Brands on Knotice for Complete Customer Profiles

Creating coordinated brand experiences that extend across digital channels and device types can help companies better engage customers through consistency, helpfulness and value, according to Patti Renner, director of marketing at Knotice whose company recently announced an expanded relationship with Fender Musical Instruments. 

Fender is using the Knotice platform to unite its campaign data and customer information. This relationship will allow Fender to inform highly tailored content across email, mobile, display, SMS and on their website. They will also be able to have a complete view of the customer across device types. Below, Renner offers an in-depth explanation of why this is important for all brands and the challenges that businesses face when creating complete customer profiles on their own.

How can unifying data and getting a complete customer profile help in a brand's marketing efforts?

Patti Renner: Today's customers are always connected, always looking for information and messages on whatever screen is handy at the moment. They could be browsing your site on an iPad, looking up information about your product on their mobile device or making a purchase on their PC. It doesn't matter where they are or what device they're using - they simply expect a consistent, relevant, enjoyable experience across channels. Connecting the channels across device types requires data management where the customer preferences and activity is stored within individual data profiles that can be automatically updated and appended as things happen.  

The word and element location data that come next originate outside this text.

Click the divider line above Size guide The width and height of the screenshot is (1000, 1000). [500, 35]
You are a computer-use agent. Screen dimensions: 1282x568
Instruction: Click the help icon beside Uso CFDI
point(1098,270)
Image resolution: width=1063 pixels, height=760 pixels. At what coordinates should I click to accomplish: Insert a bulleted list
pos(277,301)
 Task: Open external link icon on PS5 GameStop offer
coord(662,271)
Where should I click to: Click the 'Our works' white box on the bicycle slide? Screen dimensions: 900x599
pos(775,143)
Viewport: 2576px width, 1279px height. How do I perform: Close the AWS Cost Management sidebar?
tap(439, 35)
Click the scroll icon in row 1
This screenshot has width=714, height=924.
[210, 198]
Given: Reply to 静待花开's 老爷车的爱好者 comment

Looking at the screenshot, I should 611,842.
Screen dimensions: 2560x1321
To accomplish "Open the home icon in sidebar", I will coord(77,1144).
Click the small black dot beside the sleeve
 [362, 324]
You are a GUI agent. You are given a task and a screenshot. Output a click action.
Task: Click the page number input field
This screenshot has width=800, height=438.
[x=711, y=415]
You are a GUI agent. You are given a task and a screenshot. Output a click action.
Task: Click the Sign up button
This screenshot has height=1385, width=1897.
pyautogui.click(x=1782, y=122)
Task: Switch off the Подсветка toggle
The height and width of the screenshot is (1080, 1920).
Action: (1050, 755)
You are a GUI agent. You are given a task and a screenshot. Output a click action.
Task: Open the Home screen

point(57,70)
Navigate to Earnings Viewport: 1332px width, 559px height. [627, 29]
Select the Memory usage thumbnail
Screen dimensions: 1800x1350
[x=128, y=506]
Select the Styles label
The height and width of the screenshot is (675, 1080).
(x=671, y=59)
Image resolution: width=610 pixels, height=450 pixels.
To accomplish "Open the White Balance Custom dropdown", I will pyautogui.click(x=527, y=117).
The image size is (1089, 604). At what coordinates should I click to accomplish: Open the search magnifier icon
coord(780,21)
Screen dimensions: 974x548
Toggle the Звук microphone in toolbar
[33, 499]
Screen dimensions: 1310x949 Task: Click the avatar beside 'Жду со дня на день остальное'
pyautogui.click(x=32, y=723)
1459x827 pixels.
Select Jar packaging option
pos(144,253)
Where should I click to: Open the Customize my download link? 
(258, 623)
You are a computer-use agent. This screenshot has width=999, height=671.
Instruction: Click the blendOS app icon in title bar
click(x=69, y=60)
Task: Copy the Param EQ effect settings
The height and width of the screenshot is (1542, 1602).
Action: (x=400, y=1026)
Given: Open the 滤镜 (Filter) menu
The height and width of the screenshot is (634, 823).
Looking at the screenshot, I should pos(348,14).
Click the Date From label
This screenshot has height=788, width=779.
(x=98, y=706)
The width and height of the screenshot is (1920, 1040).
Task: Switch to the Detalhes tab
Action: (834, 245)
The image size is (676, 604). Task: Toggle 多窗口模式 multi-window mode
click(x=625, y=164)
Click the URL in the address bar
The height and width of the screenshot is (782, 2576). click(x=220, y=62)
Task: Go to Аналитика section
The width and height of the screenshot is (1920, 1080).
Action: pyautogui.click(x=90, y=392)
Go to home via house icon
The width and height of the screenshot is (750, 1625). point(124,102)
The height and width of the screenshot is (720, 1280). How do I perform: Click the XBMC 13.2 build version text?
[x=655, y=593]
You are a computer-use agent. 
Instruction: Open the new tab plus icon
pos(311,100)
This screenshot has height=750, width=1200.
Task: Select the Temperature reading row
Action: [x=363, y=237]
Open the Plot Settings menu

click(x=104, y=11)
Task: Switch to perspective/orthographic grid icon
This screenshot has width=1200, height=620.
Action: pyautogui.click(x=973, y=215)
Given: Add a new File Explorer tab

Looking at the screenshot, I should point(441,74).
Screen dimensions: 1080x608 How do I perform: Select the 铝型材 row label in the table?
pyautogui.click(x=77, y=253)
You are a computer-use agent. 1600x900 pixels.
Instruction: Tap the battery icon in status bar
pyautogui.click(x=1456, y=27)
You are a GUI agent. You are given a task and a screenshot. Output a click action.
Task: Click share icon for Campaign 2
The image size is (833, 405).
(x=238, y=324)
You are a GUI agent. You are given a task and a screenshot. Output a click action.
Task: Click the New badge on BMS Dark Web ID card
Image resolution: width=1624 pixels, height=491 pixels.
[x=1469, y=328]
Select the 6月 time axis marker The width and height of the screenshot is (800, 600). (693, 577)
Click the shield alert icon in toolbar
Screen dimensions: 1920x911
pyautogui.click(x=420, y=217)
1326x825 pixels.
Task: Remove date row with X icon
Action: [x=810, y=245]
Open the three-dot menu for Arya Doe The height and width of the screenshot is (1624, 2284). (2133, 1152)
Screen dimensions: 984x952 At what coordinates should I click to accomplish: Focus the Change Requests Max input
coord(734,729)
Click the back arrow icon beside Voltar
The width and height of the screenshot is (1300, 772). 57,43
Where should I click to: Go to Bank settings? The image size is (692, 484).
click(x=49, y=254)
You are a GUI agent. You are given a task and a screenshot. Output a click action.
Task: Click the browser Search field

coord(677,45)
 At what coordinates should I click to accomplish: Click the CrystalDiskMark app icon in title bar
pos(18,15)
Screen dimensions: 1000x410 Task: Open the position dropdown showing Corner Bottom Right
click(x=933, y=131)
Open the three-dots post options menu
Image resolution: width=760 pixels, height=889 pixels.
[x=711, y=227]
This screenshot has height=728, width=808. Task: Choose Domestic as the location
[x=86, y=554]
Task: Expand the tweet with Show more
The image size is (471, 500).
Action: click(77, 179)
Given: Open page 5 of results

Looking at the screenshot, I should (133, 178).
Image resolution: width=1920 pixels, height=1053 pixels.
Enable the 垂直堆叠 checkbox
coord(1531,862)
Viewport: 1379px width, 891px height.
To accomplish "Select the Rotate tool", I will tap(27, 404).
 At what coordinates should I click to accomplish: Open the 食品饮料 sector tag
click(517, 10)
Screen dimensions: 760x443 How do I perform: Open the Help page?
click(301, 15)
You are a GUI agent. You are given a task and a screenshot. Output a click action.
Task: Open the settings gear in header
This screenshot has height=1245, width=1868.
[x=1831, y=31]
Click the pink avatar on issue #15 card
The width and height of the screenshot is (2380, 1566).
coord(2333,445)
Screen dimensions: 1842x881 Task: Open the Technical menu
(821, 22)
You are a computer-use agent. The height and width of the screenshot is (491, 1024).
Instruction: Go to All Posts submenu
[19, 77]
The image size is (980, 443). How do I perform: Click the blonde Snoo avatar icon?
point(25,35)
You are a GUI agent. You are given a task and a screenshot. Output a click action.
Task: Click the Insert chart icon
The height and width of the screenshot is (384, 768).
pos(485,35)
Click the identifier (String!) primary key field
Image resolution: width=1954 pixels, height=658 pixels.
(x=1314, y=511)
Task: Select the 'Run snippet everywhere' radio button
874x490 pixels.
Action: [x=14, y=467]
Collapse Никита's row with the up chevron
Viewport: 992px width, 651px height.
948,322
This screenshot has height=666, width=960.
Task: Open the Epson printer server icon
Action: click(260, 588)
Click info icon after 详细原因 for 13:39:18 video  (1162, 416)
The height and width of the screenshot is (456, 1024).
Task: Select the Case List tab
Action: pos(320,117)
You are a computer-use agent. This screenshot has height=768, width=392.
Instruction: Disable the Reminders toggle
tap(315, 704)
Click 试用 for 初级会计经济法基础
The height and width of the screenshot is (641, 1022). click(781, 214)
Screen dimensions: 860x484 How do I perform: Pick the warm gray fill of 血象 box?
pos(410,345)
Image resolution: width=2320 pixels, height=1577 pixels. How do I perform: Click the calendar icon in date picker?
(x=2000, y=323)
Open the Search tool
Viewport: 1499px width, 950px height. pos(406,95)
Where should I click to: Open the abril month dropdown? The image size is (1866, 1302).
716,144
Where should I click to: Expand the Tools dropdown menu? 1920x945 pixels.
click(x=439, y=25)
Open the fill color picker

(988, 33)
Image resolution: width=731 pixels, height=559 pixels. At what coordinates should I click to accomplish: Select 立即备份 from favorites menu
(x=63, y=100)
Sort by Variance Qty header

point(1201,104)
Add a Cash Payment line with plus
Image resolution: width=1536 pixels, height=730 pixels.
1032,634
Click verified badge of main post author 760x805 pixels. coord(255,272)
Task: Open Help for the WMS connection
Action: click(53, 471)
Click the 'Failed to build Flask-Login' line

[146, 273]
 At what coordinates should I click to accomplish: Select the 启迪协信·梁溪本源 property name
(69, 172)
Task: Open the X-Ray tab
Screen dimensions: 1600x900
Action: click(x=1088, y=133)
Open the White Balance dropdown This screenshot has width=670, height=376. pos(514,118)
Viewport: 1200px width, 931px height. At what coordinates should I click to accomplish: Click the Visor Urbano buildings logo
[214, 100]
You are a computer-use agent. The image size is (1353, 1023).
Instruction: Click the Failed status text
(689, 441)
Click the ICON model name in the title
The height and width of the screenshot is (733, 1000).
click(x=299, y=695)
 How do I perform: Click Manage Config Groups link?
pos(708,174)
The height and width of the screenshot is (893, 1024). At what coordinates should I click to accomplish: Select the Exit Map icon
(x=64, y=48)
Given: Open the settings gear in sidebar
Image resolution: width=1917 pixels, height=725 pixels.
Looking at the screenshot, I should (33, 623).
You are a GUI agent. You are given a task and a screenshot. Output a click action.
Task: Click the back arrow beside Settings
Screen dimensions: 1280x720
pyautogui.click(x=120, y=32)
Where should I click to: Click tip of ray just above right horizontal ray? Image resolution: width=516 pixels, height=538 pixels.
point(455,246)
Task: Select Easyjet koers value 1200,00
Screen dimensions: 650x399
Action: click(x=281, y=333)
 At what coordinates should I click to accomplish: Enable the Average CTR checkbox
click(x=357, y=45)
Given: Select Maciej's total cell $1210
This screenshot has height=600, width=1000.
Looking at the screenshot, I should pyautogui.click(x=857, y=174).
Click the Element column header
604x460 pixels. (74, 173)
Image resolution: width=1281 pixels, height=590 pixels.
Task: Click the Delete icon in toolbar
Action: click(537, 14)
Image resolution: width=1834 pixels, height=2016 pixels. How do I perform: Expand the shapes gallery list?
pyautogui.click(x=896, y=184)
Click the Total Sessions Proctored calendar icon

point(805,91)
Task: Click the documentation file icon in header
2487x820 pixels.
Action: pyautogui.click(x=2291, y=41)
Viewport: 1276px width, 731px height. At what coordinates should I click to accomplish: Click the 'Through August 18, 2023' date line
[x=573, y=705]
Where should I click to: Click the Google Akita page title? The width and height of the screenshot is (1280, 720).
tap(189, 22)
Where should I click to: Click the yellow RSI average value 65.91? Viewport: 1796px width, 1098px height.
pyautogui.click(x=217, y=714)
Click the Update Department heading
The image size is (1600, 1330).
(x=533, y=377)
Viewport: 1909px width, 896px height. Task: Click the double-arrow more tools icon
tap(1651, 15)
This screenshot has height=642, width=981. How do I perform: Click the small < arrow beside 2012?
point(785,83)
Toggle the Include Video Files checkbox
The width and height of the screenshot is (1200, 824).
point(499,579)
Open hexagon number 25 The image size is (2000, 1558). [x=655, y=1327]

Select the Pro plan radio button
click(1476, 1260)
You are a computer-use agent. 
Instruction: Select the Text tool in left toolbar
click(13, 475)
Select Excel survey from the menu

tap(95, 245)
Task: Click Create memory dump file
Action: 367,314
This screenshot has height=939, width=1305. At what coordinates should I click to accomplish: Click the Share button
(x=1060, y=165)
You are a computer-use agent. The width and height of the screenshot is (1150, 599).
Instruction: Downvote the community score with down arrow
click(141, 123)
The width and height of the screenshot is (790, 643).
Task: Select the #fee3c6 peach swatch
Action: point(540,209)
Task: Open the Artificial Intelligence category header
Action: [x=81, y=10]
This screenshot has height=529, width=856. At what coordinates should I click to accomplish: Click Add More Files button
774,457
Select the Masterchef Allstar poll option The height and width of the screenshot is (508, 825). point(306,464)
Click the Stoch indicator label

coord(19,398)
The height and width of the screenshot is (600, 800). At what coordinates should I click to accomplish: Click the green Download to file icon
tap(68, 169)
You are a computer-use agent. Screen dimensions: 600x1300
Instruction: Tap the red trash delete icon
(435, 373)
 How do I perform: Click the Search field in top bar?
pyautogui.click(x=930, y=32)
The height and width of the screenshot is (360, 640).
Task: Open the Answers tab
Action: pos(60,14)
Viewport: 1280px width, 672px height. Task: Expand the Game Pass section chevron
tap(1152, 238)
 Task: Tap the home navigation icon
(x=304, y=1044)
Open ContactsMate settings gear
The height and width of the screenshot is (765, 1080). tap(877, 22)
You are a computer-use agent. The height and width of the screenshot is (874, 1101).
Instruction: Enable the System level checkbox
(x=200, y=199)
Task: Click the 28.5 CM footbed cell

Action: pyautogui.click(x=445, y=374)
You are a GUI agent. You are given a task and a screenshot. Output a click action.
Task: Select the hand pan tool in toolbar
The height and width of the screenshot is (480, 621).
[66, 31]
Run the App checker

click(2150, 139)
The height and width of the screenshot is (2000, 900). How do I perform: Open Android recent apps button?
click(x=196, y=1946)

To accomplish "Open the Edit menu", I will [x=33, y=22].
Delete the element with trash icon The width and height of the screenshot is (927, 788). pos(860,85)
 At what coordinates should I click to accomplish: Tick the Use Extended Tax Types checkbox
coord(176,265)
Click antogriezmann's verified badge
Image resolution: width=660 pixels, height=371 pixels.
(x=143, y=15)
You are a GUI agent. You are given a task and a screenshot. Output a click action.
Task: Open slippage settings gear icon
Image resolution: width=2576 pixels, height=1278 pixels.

Unfortunately, some marketers don't think in terms of providing a cohesive consumer experience regardless of devices they use. They view each consumer by channel, focusing on their email audience as separate from their website visitors, separate from their online display views. 

Having all their data unified within a universal profile management system,  brands have the ability to connect the digital dots with each consumer, allowing them to provide a truly useful, relevant experience to each person as individuals. Here's how a profile-based data management works. Let's use Joe as an example. With proper data management, the brand knows Joe has opened their last 3 emails on a tablet, searched for the address of their nearest retail location on his iPhone, saw 4 ads for a blue sweater, then clicked on the sweater section of their website from his PC. Now, that brand can send Joe tablet-optimized emails, let him know when his favorite sweaters go on sale, and serve him with the content that interests him. The ability to cater to the interests of the custom based on available first-party data makes the brand experience better for Joe since he gets what he wants faster, and it also provides increase efficiency and a higher likelihood of conversion for the brand. Unifying your data makes this possible. Instead of pushing random offers to Joe, they're now able to serve him with the information and products that best suit his needs. 

What challenges are there for a company to try and do this on its own?

In most organizations, customer data lives siloed in separate systems or it's difficult to access due to internal departmental hurdles. Trying to integrate customer data into a single system with just your IT team can be a real challenge as important data can fall through the cracks (or not integrate properly) when attempting to combine into a single system. If a company is able to get all its data into one place, it then faces the challenge of being able to create those unique customer profiles to wrap all that data around, with automation in place so the data profiles update and append as new information is received. On top of this is usability and actionability of the data so you can use it to inform content going out (so Joe sees sweaters and Mary sees the item she left in the shopping cart last week). You also want to be able to inform advanced analytics, so you send and spend smarter. There also is the issue of having a storage environment large enough for you to collect and quickly access all the information you're taking it. 

Working with a data management partner takes the stress of the organization by seamlessly uniting all that data, storing it safely in a powerful Big Data profile-based environment, which can then be easily used to inform messaging, content and analytics.  For instance, our system has email, website, SMS and display options already built into the platform seamlessly. Everything can be simultaneously fueled by the same data environment, which makes response and relevance faster and simpler compared to pieced-together DIY integrations. We also offer analytics dashboards so you can better monitor what's going on and make adjustments to help shorten the sales cycle. While you might be able to integrate a few points on your own, your time and money may be better spent working with a professional data management platform provider to get there faster.